US 3,442,786 (assigned to Kaiser Aluminum & Chemical Corp.) proposes another method to protect the anode surface by applying a coating that uses liquid aluminium produced by the smelting plant itself. This method uses a nozzle connected to an air line that projects liquid aluminium onto the anode surface; partial oxidation of the aluminium coating is critical to the protective qualities of the coating, and the aluminium coating should have an oxide content between 1 and 10 weight %.

Aluminium coatings on anodes are widely used in smelting plants. Typically, the spray station comprises a holding furnace containing liquid aluminum, and means to hold and rotate an anode assembly in front of said nozzles. For applying the protective coating an anode assembly is suspended in front of the furnace, and liquid aluminium is withdrawn through a tap hole and introduced into one or more nozzles operated with compressed air. The anode is then rotated in front of said nozzles, so that the liquid aluminium is sprayed over the desired areas of the anode.

This process has several shortcomings. First of all, it requires a significant investment cost, due to the requirement of a holding furnace for liquid aluminium. Secondly, it is rather difficult to automate this process while meeting all the requirements of the precise, spatially controlled application of a coating of constant thickness. Indeed, the aluminium coating is required only over part of the anode surface, that is to say especially over the upper part of the side surfaces (typically over a height of about one third of anode height) and possibly also over at least part of the upper surface (if this surface is not covered by alumina powder). A plurality of fixed nozzles is needed to cover the whole target surface of the anode. The positioning and rotation of the anode, suspended by its anode hanger, is rather unreliable due to possible swinging movement. In current industrial practice, a significant fraction (typically about one half) of the aluminium sprayed on the anode is wasted.

The present inventors have tried to find a method for applying a protective coating onto a carbon anode that avoids these shortcoming of prior art.

Object of the invention

The present inventors believe that prior persons skilled in the art who had tried to improve the methods for applying protective aluminium coating on the anodes had been misled by the availability of liquid aluminium in the smelting plant: prior inventors have focussed on methods to spray liquid aluminium onto the anode surfaces. However, this process is intrinsically rather difficult to optimise, and is also rather difficult to automatize because liquid aluminium cannot be sprayed through nozzles that are readily movable.

## List of tasks
• 1. Copy the passage on anode coatings word for word, starting with "Object of the" and going on through "are readily movable.".
• 2. Render this sentence from the passage on anode coatings into Spanish: "A plurality of fixed nozzles is needed to cover the whole target surface of the anode."
The listing is not required for this work.

## Dataset content
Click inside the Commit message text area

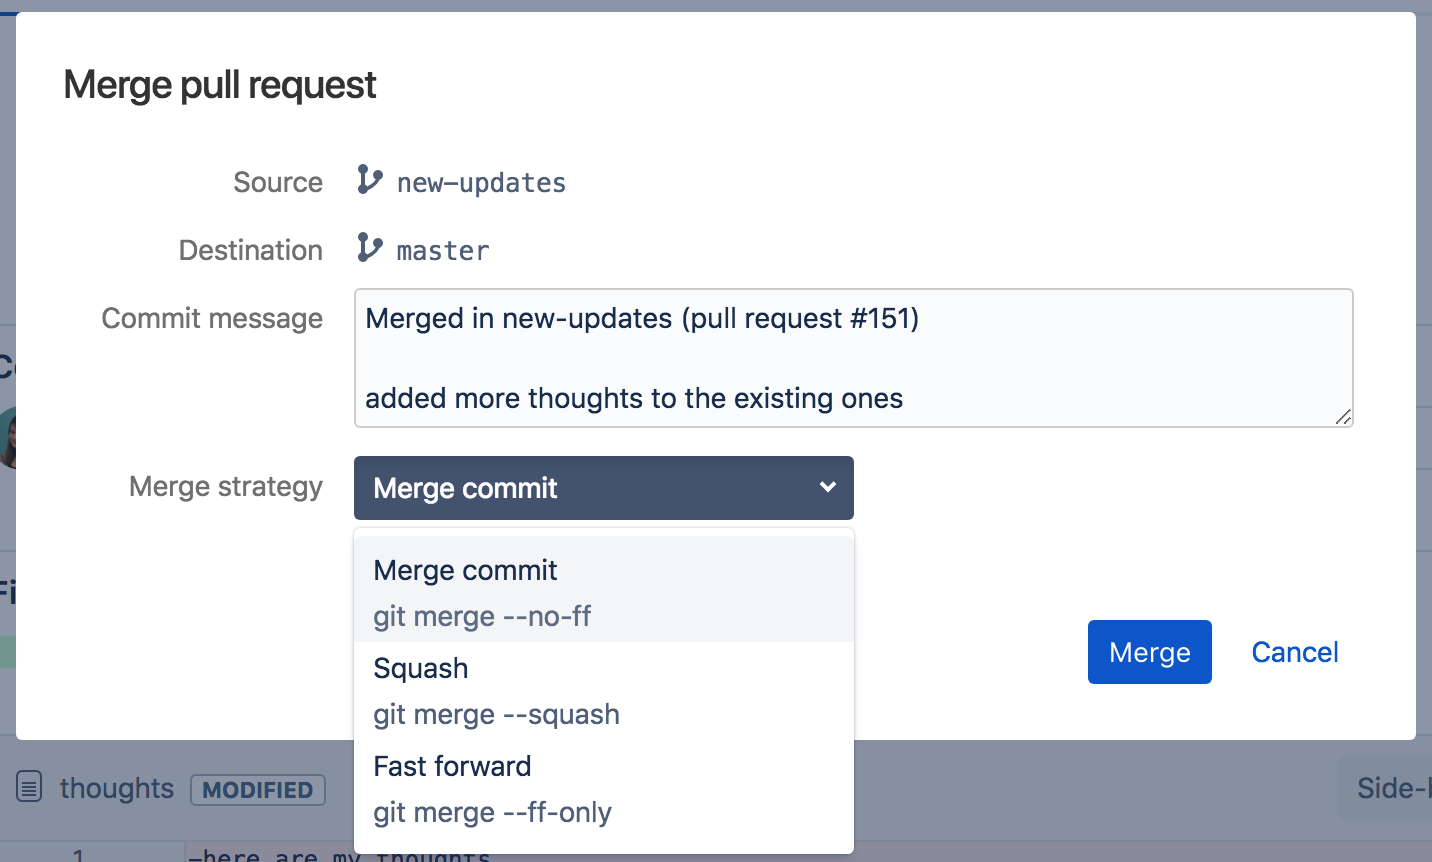[854, 358]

## In response
• 1.
Object of the invention

The present inventors believe that prior persons skilled in the art who had tried to improve the methods for applying protective aluminium coating on the anodes had been misled by the availability of liquid aluminium in the smelting plant: prior inventors have focussed on methods to spray liquid aluminium onto the anode surfaces. However, this process is intrinsically rather difficult to optimise, and is also rather difficult to automatize because liquid aluminium cannot be sprayed through nozzles that are readily movable.

• 2. Se necesita una pluralidad de boquillas fijas para cubrir toda la superficie objetivo del ánodo.